- TO BE DONE
In the records below, copy everything from the line containing "Open the Choose" down to the line containing "will click(x=550, y=339).", both of those lines included, without any changes.

-- Start of SUPPLIED MATERIAL --

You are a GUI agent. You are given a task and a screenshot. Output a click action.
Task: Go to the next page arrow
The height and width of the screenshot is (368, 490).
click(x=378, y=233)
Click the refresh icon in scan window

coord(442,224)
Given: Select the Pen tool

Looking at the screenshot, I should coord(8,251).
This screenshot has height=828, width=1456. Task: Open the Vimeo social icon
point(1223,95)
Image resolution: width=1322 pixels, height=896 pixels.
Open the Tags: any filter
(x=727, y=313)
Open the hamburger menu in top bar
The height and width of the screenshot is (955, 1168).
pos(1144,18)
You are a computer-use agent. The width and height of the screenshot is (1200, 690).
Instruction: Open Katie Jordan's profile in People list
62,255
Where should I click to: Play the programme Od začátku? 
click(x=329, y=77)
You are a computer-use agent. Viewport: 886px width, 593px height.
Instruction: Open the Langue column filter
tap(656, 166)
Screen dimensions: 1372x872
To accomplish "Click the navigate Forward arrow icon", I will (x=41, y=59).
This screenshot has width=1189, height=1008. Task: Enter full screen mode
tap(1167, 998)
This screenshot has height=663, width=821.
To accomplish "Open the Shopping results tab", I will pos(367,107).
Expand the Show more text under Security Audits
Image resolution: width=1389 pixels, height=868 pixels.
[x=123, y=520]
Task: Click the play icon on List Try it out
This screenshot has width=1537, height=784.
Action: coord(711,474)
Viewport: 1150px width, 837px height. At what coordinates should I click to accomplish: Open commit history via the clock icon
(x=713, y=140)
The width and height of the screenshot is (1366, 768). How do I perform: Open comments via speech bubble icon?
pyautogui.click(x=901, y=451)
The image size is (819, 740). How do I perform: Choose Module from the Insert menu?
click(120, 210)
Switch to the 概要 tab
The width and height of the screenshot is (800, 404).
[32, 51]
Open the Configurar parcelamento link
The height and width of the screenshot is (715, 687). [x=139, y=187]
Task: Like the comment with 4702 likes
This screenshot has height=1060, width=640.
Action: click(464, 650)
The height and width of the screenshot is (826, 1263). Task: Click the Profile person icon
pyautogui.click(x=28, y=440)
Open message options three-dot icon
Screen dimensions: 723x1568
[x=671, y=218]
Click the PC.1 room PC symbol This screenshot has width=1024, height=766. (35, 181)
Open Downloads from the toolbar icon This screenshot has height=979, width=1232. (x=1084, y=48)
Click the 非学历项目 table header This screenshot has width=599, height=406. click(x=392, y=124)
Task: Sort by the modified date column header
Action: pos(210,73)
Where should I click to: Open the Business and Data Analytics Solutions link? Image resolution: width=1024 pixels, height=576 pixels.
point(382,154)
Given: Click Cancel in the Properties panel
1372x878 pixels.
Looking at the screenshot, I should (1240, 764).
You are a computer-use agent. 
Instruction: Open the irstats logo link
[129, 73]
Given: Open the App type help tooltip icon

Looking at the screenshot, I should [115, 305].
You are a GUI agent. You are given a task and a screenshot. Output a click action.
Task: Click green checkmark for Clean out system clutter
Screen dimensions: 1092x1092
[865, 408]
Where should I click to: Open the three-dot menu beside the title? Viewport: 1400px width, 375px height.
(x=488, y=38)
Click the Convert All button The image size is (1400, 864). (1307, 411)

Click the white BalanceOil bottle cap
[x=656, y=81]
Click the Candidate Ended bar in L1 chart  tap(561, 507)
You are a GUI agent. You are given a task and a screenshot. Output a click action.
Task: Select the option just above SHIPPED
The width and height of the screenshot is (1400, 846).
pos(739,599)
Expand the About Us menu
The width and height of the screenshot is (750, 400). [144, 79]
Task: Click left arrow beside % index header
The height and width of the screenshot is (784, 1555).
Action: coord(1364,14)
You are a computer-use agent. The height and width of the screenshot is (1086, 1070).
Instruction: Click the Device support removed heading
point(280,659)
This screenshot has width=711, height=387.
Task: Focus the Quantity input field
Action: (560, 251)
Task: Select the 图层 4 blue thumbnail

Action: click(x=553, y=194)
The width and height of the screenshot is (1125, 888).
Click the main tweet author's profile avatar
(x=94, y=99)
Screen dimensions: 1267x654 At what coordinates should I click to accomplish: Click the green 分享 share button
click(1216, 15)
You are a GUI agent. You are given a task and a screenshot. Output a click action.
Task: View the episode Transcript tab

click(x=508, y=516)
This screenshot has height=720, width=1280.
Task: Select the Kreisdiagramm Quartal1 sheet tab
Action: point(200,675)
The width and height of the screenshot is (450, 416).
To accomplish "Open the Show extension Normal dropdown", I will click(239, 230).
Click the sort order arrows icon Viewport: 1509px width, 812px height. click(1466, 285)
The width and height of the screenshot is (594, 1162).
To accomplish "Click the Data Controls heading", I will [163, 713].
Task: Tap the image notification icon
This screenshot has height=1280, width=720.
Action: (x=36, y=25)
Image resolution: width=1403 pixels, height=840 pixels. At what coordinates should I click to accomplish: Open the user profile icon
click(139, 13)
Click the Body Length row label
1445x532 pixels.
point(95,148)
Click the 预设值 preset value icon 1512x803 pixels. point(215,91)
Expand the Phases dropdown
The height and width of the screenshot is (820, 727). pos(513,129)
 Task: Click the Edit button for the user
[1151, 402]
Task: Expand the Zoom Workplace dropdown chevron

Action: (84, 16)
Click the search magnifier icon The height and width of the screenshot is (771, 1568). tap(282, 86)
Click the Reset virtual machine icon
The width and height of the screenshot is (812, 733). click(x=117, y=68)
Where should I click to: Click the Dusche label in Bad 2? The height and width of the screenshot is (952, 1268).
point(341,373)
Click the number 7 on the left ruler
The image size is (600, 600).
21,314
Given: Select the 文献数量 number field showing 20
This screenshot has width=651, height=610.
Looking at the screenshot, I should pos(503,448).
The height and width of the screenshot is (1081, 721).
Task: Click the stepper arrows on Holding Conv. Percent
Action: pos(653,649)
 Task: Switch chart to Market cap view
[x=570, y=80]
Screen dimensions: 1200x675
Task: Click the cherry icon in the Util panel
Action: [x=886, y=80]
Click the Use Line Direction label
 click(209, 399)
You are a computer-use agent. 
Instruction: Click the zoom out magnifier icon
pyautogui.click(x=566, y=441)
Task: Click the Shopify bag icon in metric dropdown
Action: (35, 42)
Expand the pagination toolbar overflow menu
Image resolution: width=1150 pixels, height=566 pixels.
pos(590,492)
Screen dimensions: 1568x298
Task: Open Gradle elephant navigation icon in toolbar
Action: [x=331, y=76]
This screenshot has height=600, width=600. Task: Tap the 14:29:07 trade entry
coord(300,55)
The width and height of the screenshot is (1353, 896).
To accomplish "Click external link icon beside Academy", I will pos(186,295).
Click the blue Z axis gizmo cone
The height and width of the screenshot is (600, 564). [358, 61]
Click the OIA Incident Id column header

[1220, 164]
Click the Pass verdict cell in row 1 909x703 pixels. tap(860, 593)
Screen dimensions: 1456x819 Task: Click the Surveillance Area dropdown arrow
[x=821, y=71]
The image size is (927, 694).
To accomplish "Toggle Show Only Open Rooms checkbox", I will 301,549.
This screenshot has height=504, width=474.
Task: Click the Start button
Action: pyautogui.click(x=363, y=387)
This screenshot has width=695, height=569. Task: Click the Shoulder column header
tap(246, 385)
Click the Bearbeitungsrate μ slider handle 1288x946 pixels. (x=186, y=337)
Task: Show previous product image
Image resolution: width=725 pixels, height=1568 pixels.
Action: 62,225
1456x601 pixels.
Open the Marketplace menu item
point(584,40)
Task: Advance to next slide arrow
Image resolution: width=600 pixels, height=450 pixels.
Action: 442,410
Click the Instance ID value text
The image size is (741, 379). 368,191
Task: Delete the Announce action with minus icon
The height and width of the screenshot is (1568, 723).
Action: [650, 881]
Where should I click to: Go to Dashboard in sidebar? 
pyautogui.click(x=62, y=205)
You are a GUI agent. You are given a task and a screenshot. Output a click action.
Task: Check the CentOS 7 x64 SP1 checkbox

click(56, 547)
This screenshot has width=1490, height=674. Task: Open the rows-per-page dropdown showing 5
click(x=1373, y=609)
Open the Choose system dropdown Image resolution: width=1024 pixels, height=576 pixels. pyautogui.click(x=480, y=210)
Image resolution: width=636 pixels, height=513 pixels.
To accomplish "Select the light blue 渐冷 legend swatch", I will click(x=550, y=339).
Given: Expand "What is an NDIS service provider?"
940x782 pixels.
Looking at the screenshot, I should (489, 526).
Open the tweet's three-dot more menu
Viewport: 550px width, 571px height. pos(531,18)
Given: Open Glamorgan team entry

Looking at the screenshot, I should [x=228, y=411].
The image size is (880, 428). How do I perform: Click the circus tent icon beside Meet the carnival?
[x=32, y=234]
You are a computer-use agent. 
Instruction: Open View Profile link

-- End of SUPPLIED MATERIAL --

- ANSWER TO THIS PROBLEM
Open the Choose system dropdown Image resolution: width=1024 pixels, height=576 pixels. pyautogui.click(x=480, y=210)
Image resolution: width=636 pixels, height=513 pixels.
To accomplish "Select the light blue 渐冷 legend swatch", I will click(x=550, y=339).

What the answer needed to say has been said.